Shortly after the 2005 race, in which the GOP candidate, former state attorney general Jerry Kilgore, lost to then-Lt. Gov. Tim Kaine, Republican leaders and some rank-and-file groups slammed Kilgore for his supposed squishiness on the agenda dear to the party's hard-right core: God, guns, gays and abortion.
Kilgore was hardly a centrist: He bashed gay marriage and illegal immigrants, embraced the death penalty and courted pro-life activists and gun owners. But he wasn't dogmatic enough to satisfy the red-meat appetites of some in the GOP's base, like the anti-tax Virginia Club for Growth, which attacked him for supposed feints to the middle. His own party's then-chairman, Kate Obenshain Griffin, warned the party against heeding "liberal critics" who would coax the party to abandon its "principles."
Many of the "liberal critics" Obenshain had in mind were not exactly outsiders. Some were Republican moderates, especially in Northern Virginia. Decoded, her comments were a salvo in the venomous, long-running civil war between moderates and right-wingers inside the state Republican Party.
For years the moderates had been in retreat. The party was so wedded to its bedrock base on the right that some even welcomed the alienation of respected moderates such as John Chichester, a longtime chairman of the state Senate Finance Committee, who joined Democrats in Richmond in pushing for sensible tax hikes to rescue the state's flagging fiscal health. And in picking a U.S. Senate candidate last year, the party turned its back on Tom Davis, then a pragmatic Republican congressman from Northern Virginia, even though he would have made a far tougher opponent for former governor Mark Warner, the Democratic candidate. (Warner made quick work of Republican former governor James Gilmore, a darling of the party's right wing, beating him by a margin of almost 2 to 1.)
The GOP's right-wing stalwarts rejected the advice of moderates that the party connect with suburban voters by focusing on education, transportation and health care. Ideologues to the last, they figured a smaller party grounded in "principle" would be a stronger party.
McDonnell's insight was to disregard that advice and adopt the language, priorities and style of the center-right moderates -- even though his ideological roots were farther to the right.
"Bob came to me early on and talked about the things he was most passionate about -- economic development, energy, jobs, etc.," a Northern Virginia Republican told me. "I said, 'That's how you're going to win in the urban and suburban areas -- with the issues that unite people and don't divide them -- and you need to take those social issues and put them away.' "

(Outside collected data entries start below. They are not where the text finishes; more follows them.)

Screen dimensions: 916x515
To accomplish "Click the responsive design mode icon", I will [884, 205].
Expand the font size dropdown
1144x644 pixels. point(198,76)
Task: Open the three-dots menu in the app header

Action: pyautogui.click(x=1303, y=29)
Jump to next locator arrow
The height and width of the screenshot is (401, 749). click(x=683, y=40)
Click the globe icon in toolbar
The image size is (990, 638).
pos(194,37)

He didn't run away from God, guns, gays and abortion, but he didn't talk much about them, either. Rather, he kept a wonkish, cool-headed focus on improving roads (a plan full of holes, but a plan nonetheless), raising teacher pay (ditto), and creating jobs. By criticizing the Democrats' cap-and-trade climate change legislation and the card check measure to ease union organizing, he skillfully conflated growing doubts about the Obama administration's leftward tilt with his campaign's main thrust -- safeguarding jobs, attracting employers and reviving the state's economy.

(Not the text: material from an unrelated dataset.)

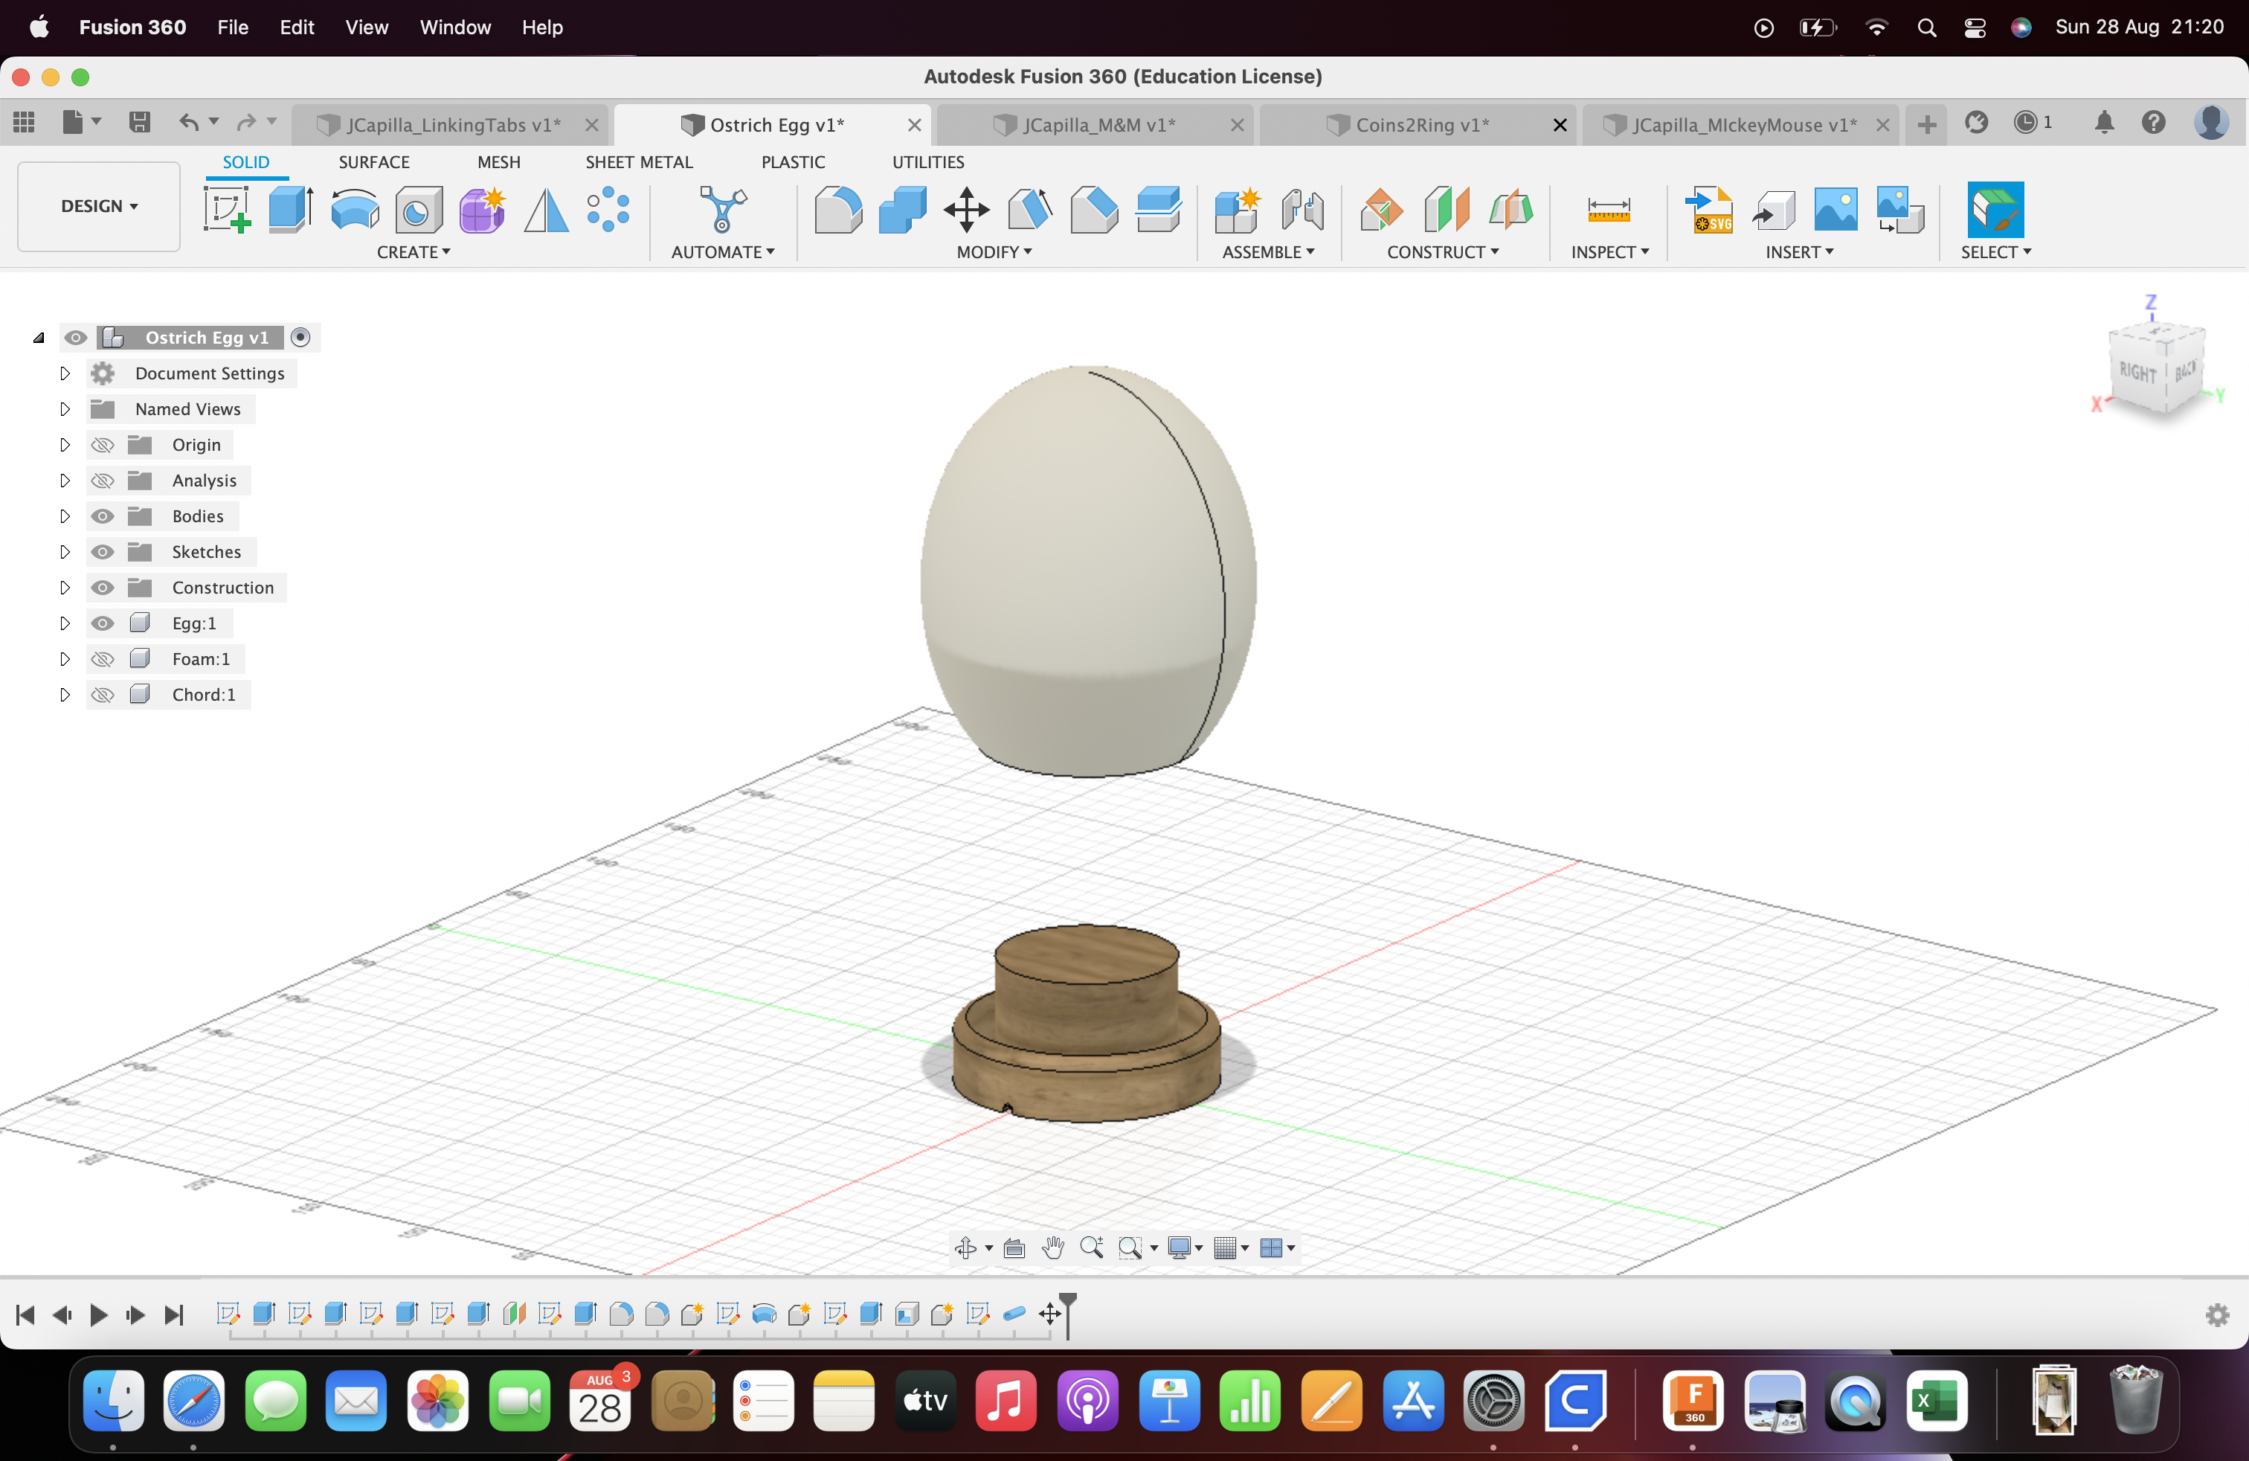Expand the Sketches folder in the browser
This screenshot has width=2249, height=1461.
[64, 551]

McDonnell's strategic shift to the center was matched by a stylistic tilt. He refused to be drawn into the so-called birther movement's baloney, despite its appeal to large numbers of Virginia Republicans who told pollsters they didn't believe President Obama was a citizen. In fact, McDonnell was respectful, even deferential to the president, agreeing with him on backing charter schools and saying he was welcome anytime in Virginia.
The consistent, steady image that McDonnell projected was more corporate suite than partisan rally -- serious, temperate, conciliatory, restrained, pragmatic. It was a conspicuous departure from the sneering triumphalism of George Allen, the former Republican governor and U.S. senator who once told cheering Republicans he would knock the Democrats' "soft teeth down their whiny throats." And it was a far cry, too, from Gilmore's gruff, uncompromising partisanship, which excited the party base but wore thin with practically everyone else.

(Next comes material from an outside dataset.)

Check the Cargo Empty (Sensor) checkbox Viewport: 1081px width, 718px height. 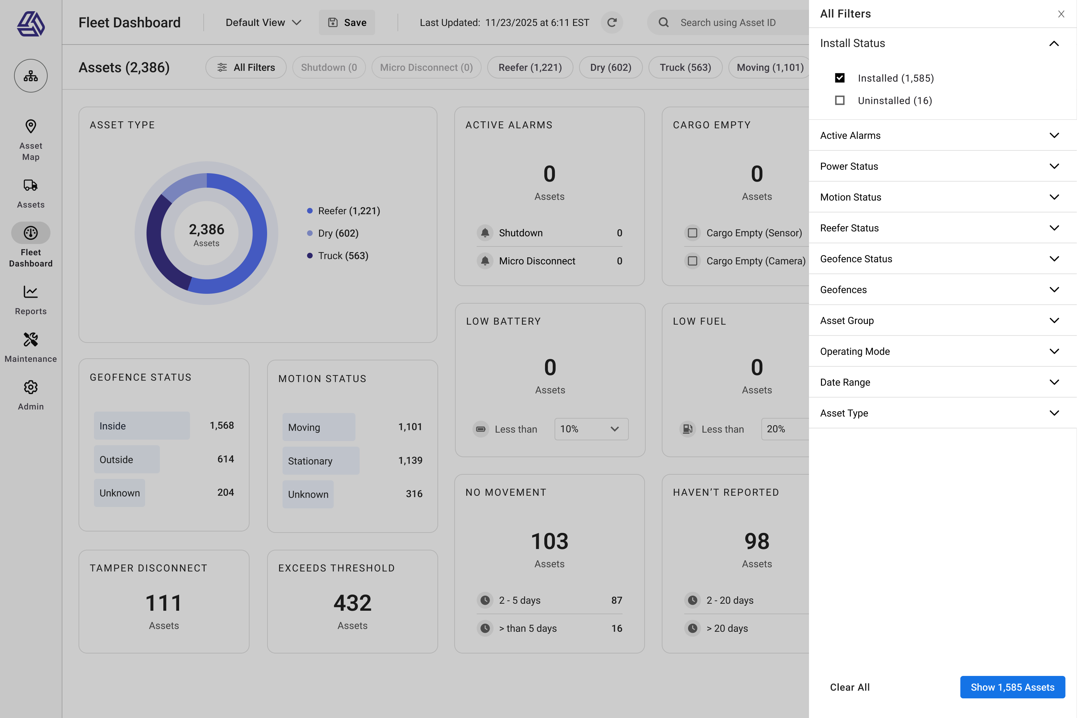click(692, 233)
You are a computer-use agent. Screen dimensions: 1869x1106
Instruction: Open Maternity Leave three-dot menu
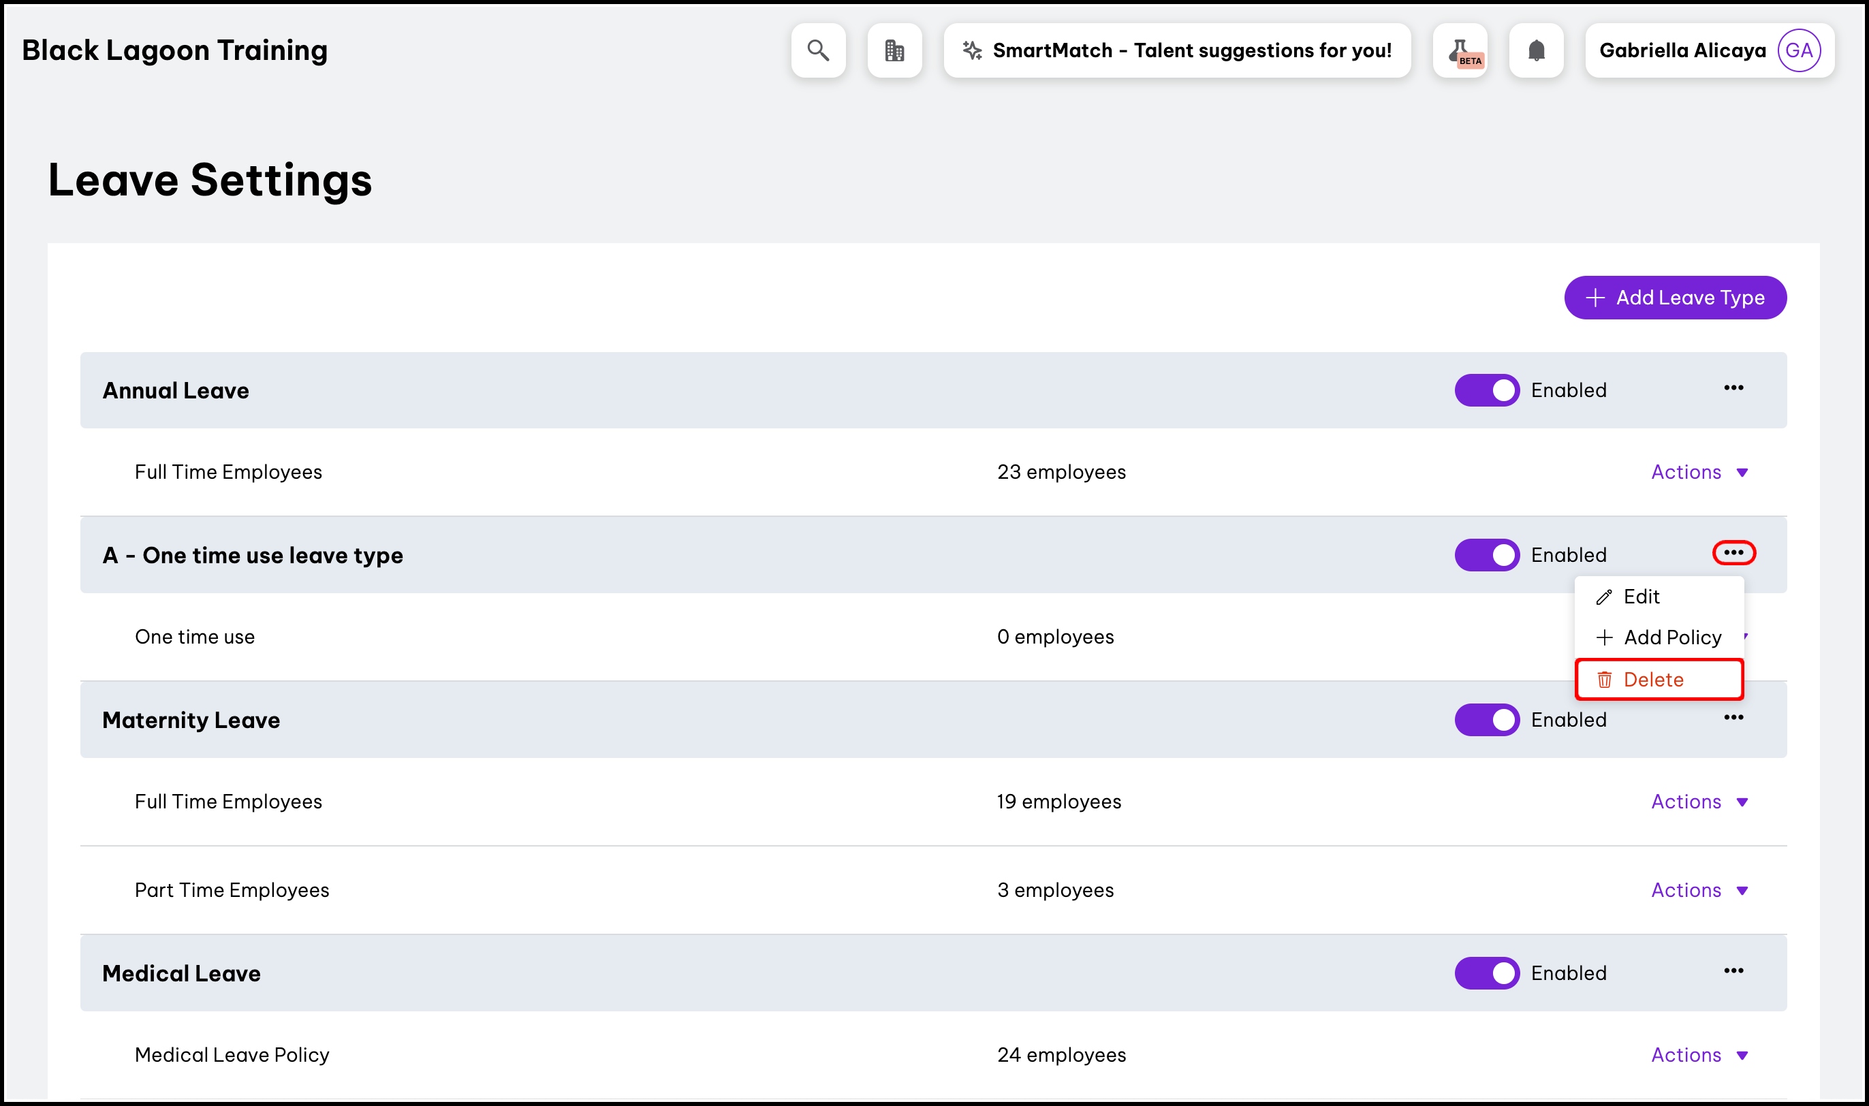[1733, 717]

The payoff for McDonnell on Election Day included crushing margins in almost every part of the state. But perhaps his greatest prize was that he even eked out a narrow victory in Northern Virginia, which last backed a Republican for governor when Gilmore beat a weak Democrat in 1997 -- and which has leaned heavily to the Democrats since then.
The question for national Republicans is whether they will heed the McDonnell lesson, or be drawn instead toward the small-tent seductions of Sarah Palin.